Here are few of the entries in to the soda category, from left to right: An oddball colored Charles Clark from Charleston, not one but two(!) C. Alfs, also from Charleston (1830s), and a pink John Ryan from Savannah.





And here's a view of the show from above, an ocean of great glass and great folks.





Wanted badly to buy several pieces, but didn't. A retired GSP trooper who rode with me and my son to the show walked up to me and handed me a bottle that he knew that I had wanted for years, a crown top soda embossed, "Mize & Daniel / Bottling Works / Americus, Ga." Didn't leave empty handed after all!

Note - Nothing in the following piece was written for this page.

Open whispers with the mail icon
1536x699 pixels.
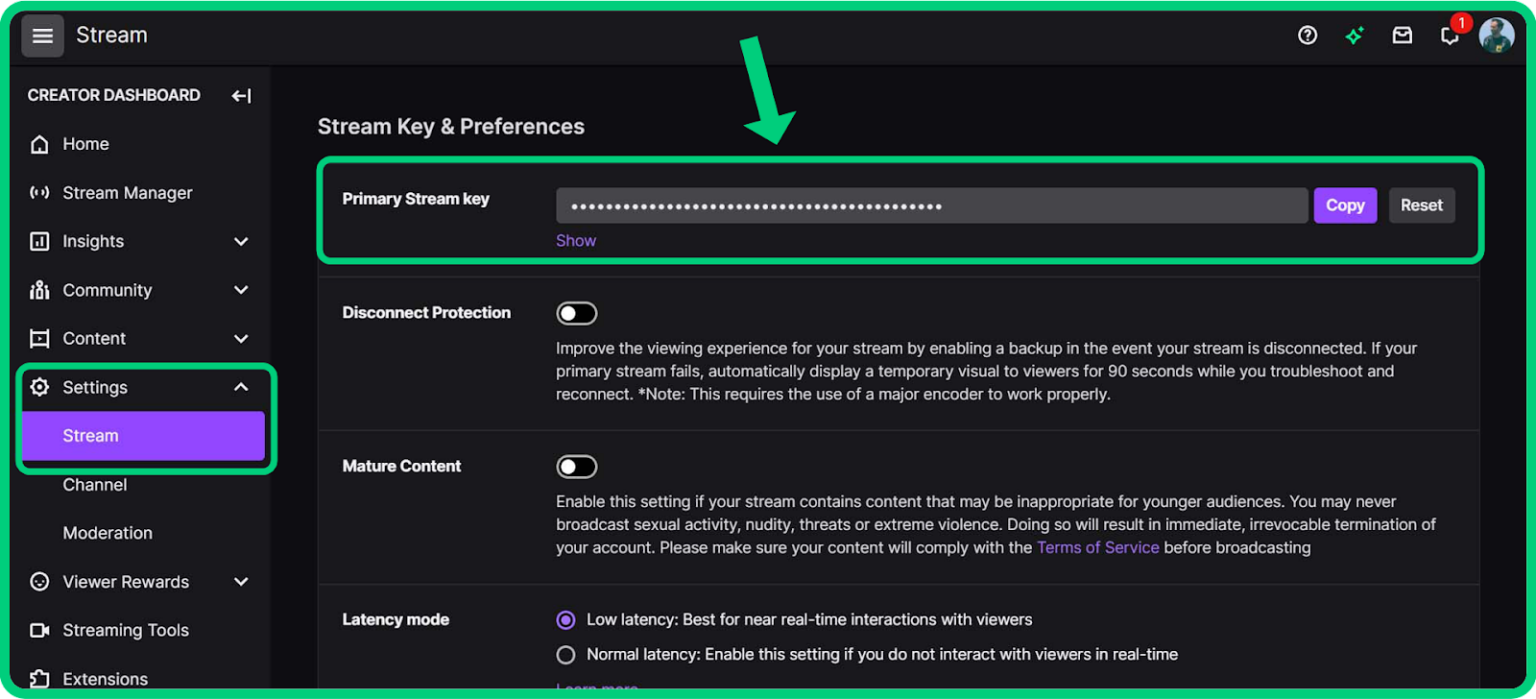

Thanks, Mr. Eddie!


----------



## shotdwn

Great pictures! Thanks for sharing them with us.


----------



## midway49

Thanks for that contribution.  Enjoyed it!


----------



## Screwtop

That's awesome! Man, I wish my mom or dad would take me to a show. :/


----------



## PlaneDiggerCam

I had attended the Springfield National Show and planned to travel for this one, but things didn't work our for my plans. However, I decided to visit my local shows instead  . Nothing beats a good old bottle show!


----------



## sandchip

I would love to have attended Springfield.  I can only imagine all the great New England glass that must've been there.


----------